(Lines of data)
-------
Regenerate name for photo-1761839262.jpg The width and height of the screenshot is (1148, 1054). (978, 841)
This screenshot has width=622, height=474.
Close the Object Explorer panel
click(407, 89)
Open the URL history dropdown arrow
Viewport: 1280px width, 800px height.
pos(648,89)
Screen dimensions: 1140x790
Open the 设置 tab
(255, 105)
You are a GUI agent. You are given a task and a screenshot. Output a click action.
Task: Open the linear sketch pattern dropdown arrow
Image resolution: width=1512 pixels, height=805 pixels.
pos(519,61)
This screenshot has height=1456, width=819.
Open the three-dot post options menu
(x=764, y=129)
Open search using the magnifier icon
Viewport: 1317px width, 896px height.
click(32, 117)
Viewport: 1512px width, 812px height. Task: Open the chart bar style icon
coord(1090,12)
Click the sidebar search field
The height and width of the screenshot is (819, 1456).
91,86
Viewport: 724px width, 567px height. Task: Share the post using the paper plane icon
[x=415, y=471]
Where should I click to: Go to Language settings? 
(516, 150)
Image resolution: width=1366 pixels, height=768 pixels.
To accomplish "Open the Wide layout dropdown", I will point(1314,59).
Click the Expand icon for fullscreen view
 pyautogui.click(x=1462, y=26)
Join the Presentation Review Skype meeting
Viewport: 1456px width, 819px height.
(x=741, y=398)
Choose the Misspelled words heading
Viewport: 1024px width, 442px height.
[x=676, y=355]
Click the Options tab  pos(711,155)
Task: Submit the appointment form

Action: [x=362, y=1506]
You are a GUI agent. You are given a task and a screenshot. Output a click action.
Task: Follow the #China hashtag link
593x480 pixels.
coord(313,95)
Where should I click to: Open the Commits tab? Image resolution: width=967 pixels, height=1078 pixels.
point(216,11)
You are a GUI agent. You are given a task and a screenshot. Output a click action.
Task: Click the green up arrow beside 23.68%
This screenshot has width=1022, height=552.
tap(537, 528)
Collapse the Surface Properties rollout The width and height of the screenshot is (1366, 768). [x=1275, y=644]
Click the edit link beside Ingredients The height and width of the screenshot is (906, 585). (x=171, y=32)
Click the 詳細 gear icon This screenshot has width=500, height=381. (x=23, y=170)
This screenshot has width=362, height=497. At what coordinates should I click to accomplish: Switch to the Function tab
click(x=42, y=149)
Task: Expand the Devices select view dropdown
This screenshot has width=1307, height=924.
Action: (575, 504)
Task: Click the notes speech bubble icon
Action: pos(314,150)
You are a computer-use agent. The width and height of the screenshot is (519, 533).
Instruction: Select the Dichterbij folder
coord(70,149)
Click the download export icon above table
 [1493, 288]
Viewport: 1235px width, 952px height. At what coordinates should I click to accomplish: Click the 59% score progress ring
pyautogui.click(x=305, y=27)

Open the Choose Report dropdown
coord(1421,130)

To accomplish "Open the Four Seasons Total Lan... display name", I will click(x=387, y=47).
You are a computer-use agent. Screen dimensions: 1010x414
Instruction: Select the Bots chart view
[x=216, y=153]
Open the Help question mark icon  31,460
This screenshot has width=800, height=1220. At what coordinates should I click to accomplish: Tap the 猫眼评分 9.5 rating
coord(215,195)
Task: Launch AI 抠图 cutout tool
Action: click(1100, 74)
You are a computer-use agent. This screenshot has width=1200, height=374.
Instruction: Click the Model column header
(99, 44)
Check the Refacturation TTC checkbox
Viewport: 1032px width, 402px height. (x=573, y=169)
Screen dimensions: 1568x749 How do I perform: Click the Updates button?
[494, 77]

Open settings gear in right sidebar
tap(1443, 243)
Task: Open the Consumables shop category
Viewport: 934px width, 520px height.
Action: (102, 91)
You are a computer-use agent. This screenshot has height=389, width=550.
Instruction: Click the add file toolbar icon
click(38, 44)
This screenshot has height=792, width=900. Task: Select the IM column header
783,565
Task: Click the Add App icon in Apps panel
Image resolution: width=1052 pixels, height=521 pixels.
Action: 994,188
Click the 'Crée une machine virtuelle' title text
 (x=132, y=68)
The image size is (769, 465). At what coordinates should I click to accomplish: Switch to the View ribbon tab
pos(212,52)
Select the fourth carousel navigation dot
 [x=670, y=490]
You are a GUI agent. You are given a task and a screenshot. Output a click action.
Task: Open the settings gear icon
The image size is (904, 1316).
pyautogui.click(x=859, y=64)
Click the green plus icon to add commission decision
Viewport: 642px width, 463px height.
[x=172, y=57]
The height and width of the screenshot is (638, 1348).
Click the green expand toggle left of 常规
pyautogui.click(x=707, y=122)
-------
Direction => Print the data above from the line with "Where should I click to: Open" to the line with "pyautogui.click(x=305, y=27)", reproducing each line without any change.

Correct response =>
Where should I click to: Open the Commits tab? Image resolution: width=967 pixels, height=1078 pixels.
point(216,11)
You are a GUI agent. You are given a task and a screenshot. Output a click action.
Task: Click the green up arrow beside 23.68%
This screenshot has width=1022, height=552.
tap(537, 528)
Collapse the Surface Properties rollout The width and height of the screenshot is (1366, 768). [x=1275, y=644]
Click the edit link beside Ingredients The height and width of the screenshot is (906, 585). (x=171, y=32)
Click the 詳細 gear icon This screenshot has width=500, height=381. (x=23, y=170)
This screenshot has width=362, height=497. At what coordinates should I click to accomplish: Switch to the Function tab
click(x=42, y=149)
Task: Expand the Devices select view dropdown
This screenshot has width=1307, height=924.
Action: (575, 504)
Task: Click the notes speech bubble icon
Action: pos(314,150)
You are a computer-use agent. The width and height of the screenshot is (519, 533).
Instruction: Select the Dichterbij folder
coord(70,149)
Click the download export icon above table
 [1493, 288]
Viewport: 1235px width, 952px height. At what coordinates should I click to accomplish: Click the 59% score progress ring
pyautogui.click(x=305, y=27)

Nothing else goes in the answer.